(Collected data)
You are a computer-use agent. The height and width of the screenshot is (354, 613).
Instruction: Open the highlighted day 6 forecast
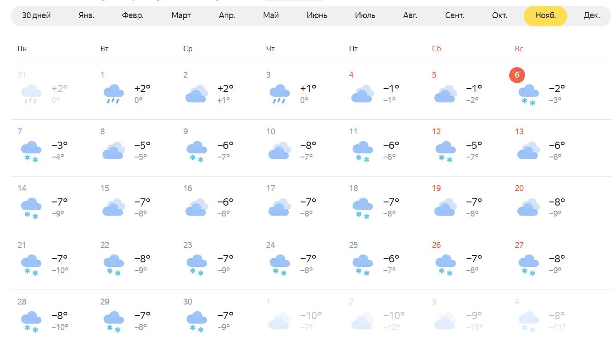pyautogui.click(x=517, y=75)
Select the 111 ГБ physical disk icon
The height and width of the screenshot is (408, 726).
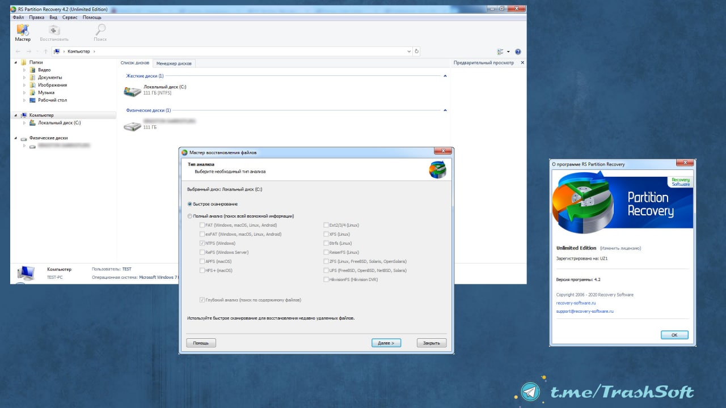(x=132, y=126)
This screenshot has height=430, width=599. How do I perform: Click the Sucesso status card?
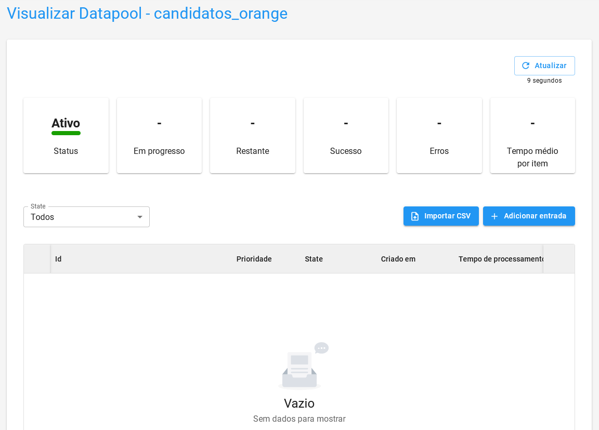346,135
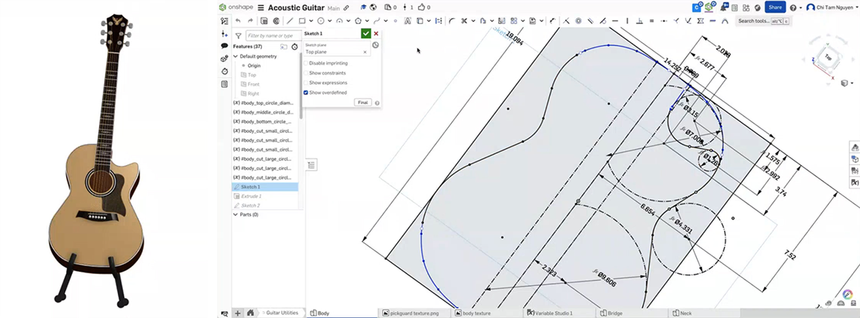Cancel Sketch 1 with red X
The image size is (860, 318).
point(376,33)
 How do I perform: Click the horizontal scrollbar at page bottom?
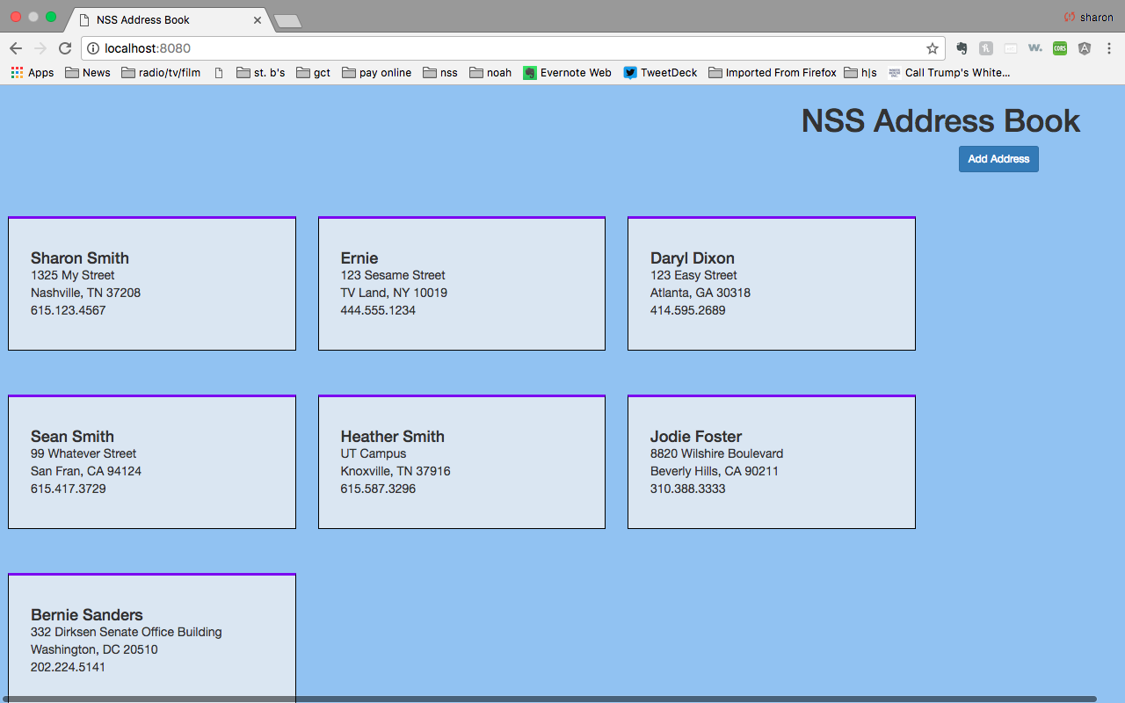(x=563, y=698)

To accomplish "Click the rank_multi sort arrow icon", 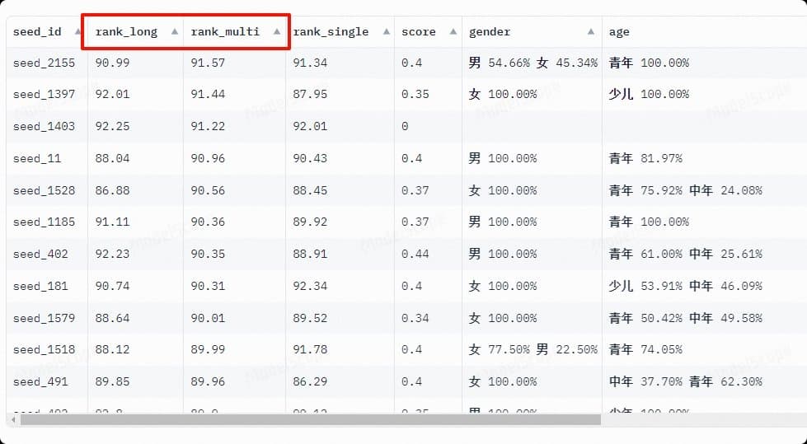I will tap(276, 31).
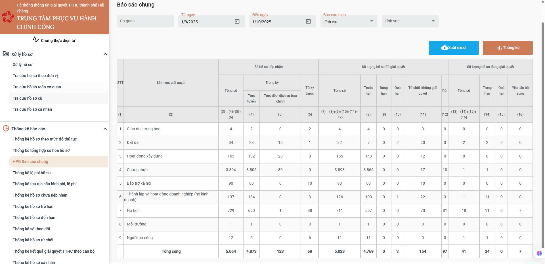Click the Xuất excel button
Image resolution: width=545 pixels, height=264 pixels.
coord(454,48)
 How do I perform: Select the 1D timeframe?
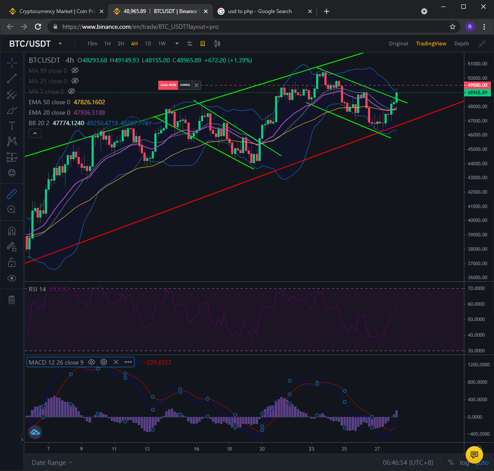click(x=148, y=44)
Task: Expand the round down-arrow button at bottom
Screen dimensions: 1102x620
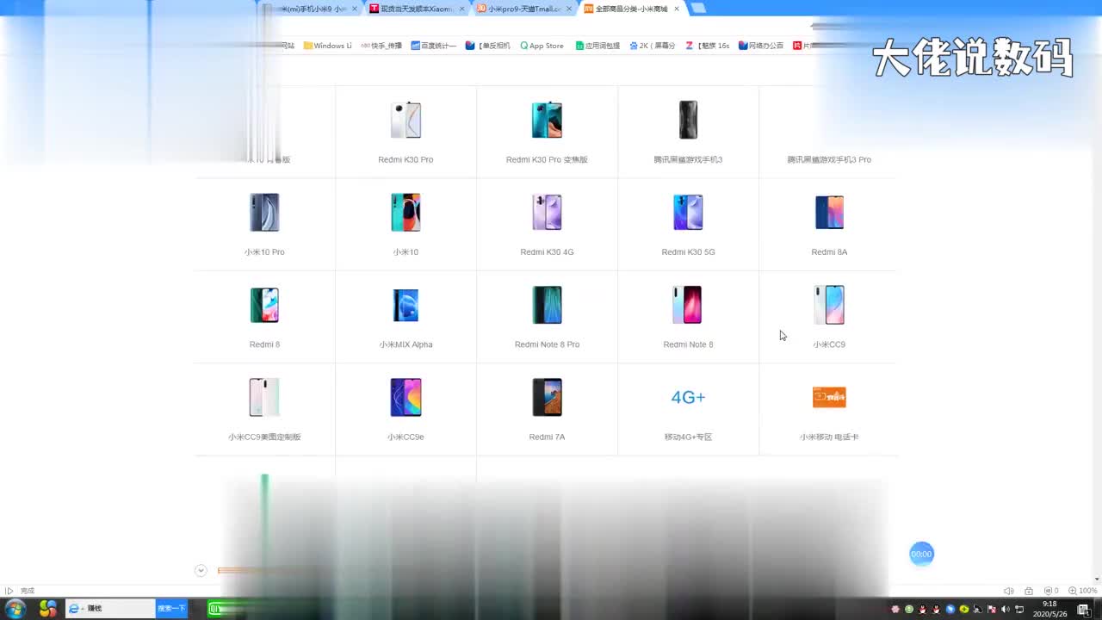Action: [x=201, y=570]
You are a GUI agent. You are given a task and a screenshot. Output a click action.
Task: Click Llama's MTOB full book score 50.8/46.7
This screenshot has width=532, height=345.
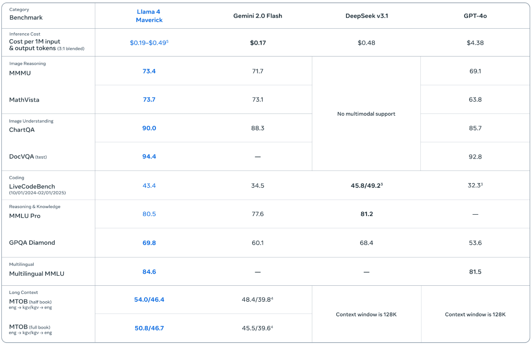[149, 328]
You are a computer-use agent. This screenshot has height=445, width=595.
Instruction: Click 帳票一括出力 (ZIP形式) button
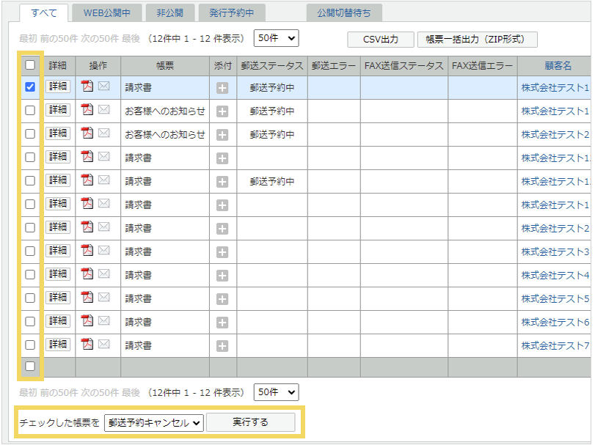(477, 40)
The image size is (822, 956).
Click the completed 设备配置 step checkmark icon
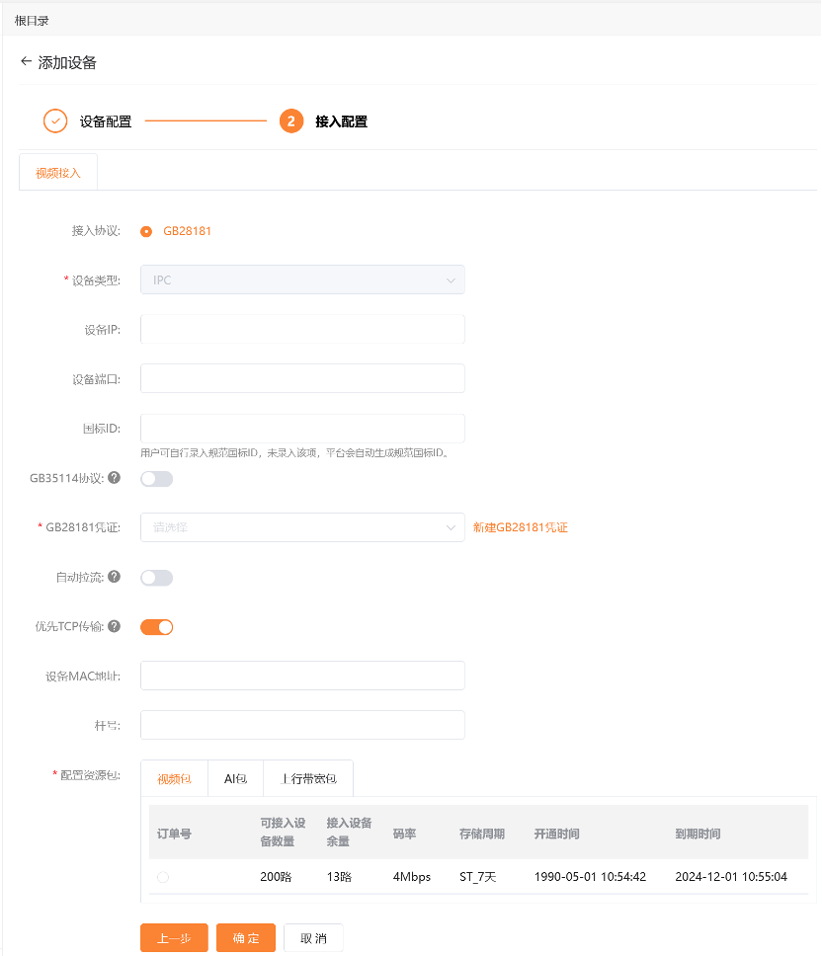[55, 121]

What needs to be done: Output only the lines from the one that contains "Task: Click Llama's" to the end of the entries above, both end lines included, and drop the pictures.

Task answer:
Task: Click Llama's MTOB full book score 50.8/46.7
This screenshot has width=532, height=345.
[149, 328]
You are a computer-use agent. This screenshot has height=445, width=595.
Instruction: Click 帳票一括出力 (ZIP形式) button
(477, 40)
The image size is (822, 956).
Click the completed 设备配置 step checkmark icon
[55, 121]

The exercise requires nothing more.